Activity => All lines from the one containing "At what coordinates" through the last line of the listing below are to be copied exactly. Exclude the pictures.
-*-*-
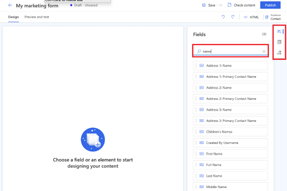Open the Elements pane icon in sidebar
Screen dimensions: 287x191
(279, 42)
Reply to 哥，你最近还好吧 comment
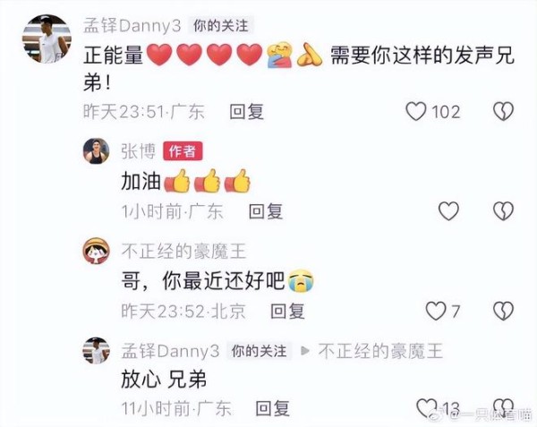Screen dimensions: 537x427 coord(287,312)
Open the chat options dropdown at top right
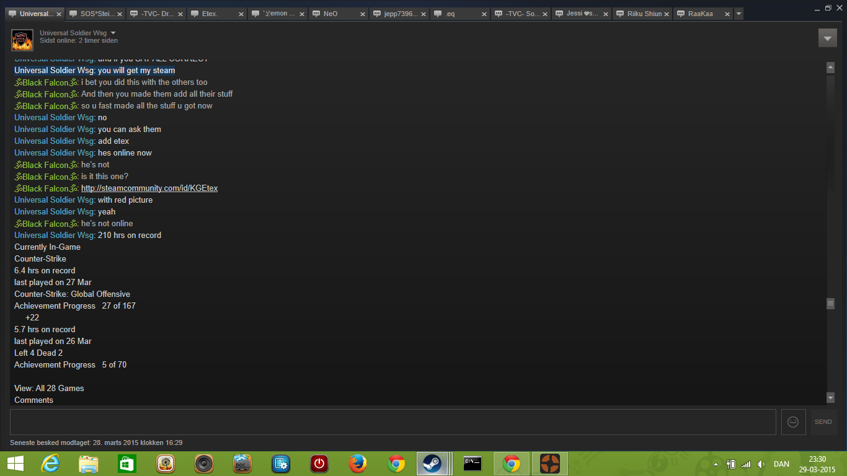The width and height of the screenshot is (847, 476). 827,38
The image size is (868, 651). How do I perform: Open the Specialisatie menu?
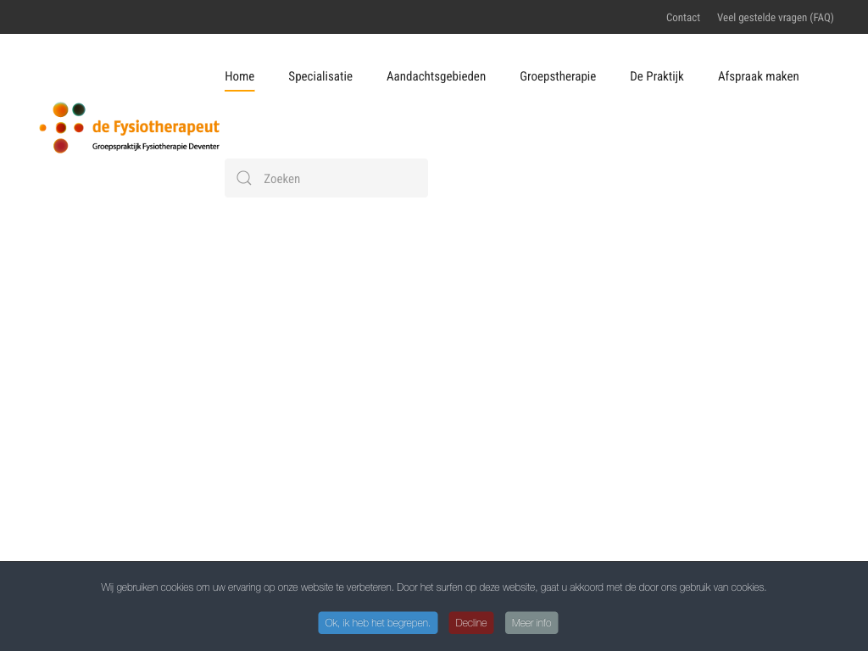tap(320, 76)
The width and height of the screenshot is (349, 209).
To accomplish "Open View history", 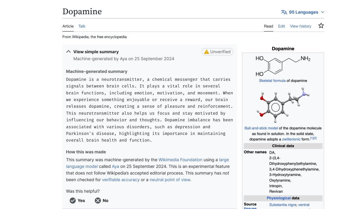I will pos(300,26).
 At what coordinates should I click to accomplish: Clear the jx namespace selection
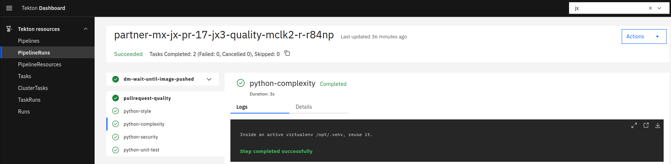(x=650, y=8)
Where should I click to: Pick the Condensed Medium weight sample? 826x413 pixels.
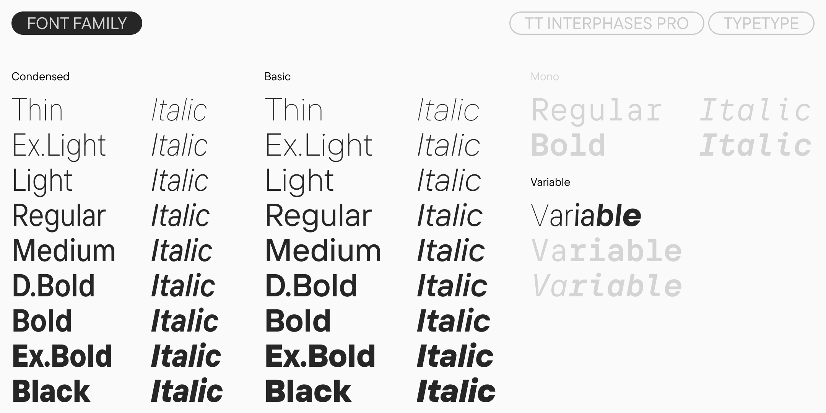(64, 251)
-*-*-
Answer to this task =>
 At what coordinates should I click to accomplish: Clear the jx namespace selection
(x=650, y=8)
Where should I click to: Pick the Condensed Medium weight sample? 826x413 pixels.
(64, 251)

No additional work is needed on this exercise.